EU lawmakers assail Swift over data sharing
By Dan Bilefsky

International Herald Tribune

Published: October 4, 2006


BRUSSELS European Union legislators lashed out at Swift and one of its key supervisors, the European Central Bank, which acknowledged Wednesday that it had known for years that the banking consortium was handing over confidential banking records to the U.S. authorities, but had decided not to take action.

Last week, the Belgian privacy commission accused Swift, the Society for Worldwide Interbank Financial Telecommunications, which is based in Belgium, of flouting European data protection rules by participating in a Bush administration program that allows analysts from the Central Intelligence Agency and officials from other United States agencies to search for possible terrorist financing activity among millions of confidential financial transactions.

An investigation by the privacy commission concluded that Swift had breached European privacy rules, calling the secret financial transfers "a gross miscalculation." A separate EU group, meanwhile, is investigating whether Swift violated European banking law and is considering whether an independent auditor should be appointed to prevent possible privacy abuses.

In a heated parliamentary hearing, European Union lawmakers said Swift and the bodies that oversee it had ignored EU privacy rules by failing to inform EU institutions or European citizens about the information transfers. Several called on Swift to move its U.S. operations to Canada to prevent the United States from breaching European civil liberties. Others demanded to know why they had learned of the transfers from a report in The New York Times rather than from the European Central Bank, which knew of the transfers as early as June 2002.

"What we have seen is a culture clash between Europe and the U.S. in which the Americans think they can do whatever they want in the fight against terror," said Sophie In 't Veld, a Dutch legislator from the Liberal grouping and leading advocate of civil liberties. "The European Central Bank and other European institutions that oversee Swift are partly responsible for failing to have informed European citizens when they learned about the transfers."

But the president of the European Central Bank, Jean-Claude Trichet, said that such powers were beyond the authority of his bank or of European national banks. "We made it clear orally and in writing to Swift that we had absolutely no competence and of course it was up to them to take their own actions and decisions," Trichet said, referring to Swift's notification to the bank that it had received subpoenas for the data from the U.S. authorities.

"We gave no blessing to Swift to comply with U.S. subpoenas," Trichet said. "But the ECB has no authority to supervise Swift with regard to compliance with data protection laws."
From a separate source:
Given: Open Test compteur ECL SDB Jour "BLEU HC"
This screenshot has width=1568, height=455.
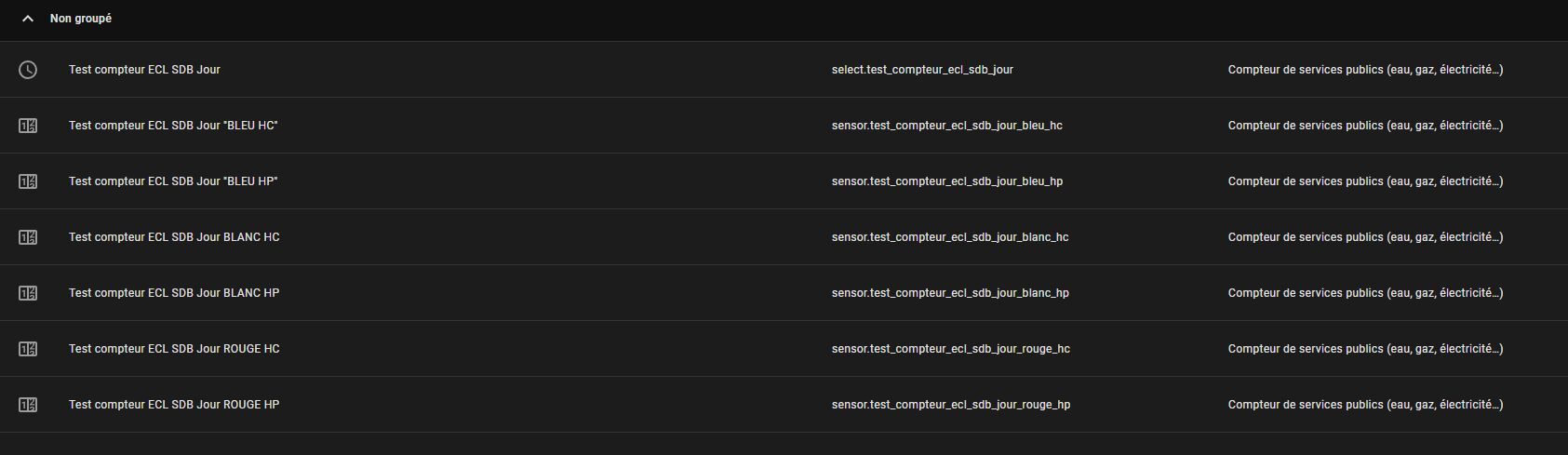Looking at the screenshot, I should (x=173, y=126).
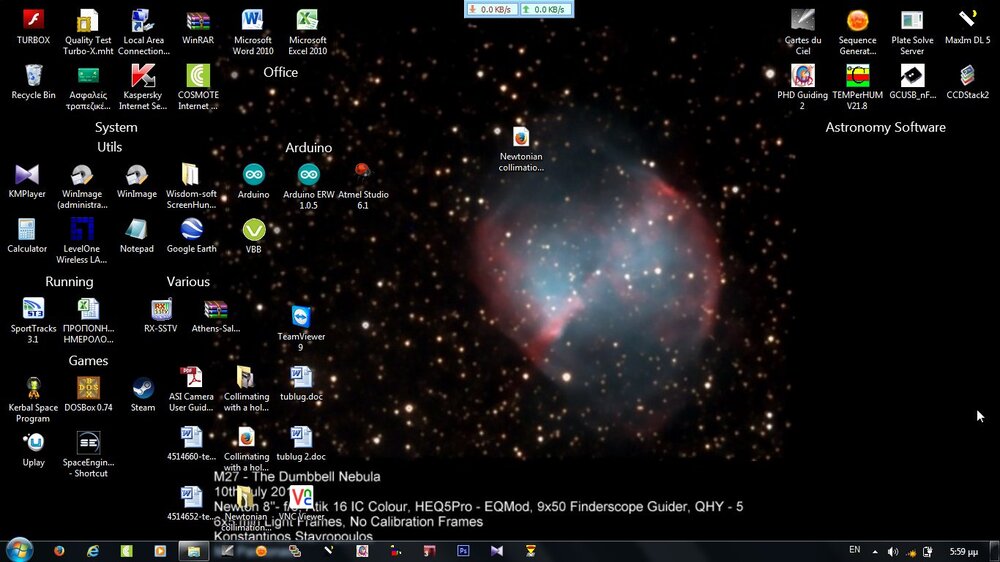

His view was echoed by Peter Praet, president of the National Bank of Belgium, which heads an oversight group for Belgium-based Swift that includes the ECB, the Bank of Japan and the U.S. Federal Reserve. He said the National Bank had concluded that the transfers were outside its competence because they posed no threat to financial stability, which is the bank's main responsibility.

Trichet said the Swift affair had underlined the need for common rules on how to reconcile data protection and the fight against terrorism.

Under European law, companies are forbidden from transferring confidential personal data to another country unless that country offers adequate protections. The European Union does not consider the United States to be a country that offers sufficient legal protection of individual data.

But European lawmakers said Swift, which has offices in both Belgium and the United States, had found itself in a legal quagmire because of a lack of clarity over which rules it should obey.

"There's a lot of obscurity on what rules prevail - U.S. laws, European directives, international conventions," said Kartika Liotard, a Dutch legislator from the Socialist group. "The transfer of data by Swift to the American authorities seemed to slip through all of them."

Alain Brun, head of data protection at the European Commission, the EU's executive branch, which is also examining Swift's actions, told the hearing that he believed Swift had flouted European laws. "There are a number of infringements," he said, citing a lack of transparency in the data transfers. "The aim of fighting terrorism is a viable one, but EU rules must be obeyed."

Francis Vanbever, Swift's chief financial officer, defended the transfers, saying Swift had obeyed European rules by only transmitting a limited set of data. He added that failure to comply with US subpoenas for information could have resulted in fines and a possible prison sentence. "It is not a very easy situation for a company like ours," he said. "Nobody will question that we need to fight terrorism, the question is how can you do that and reconcile data privacy."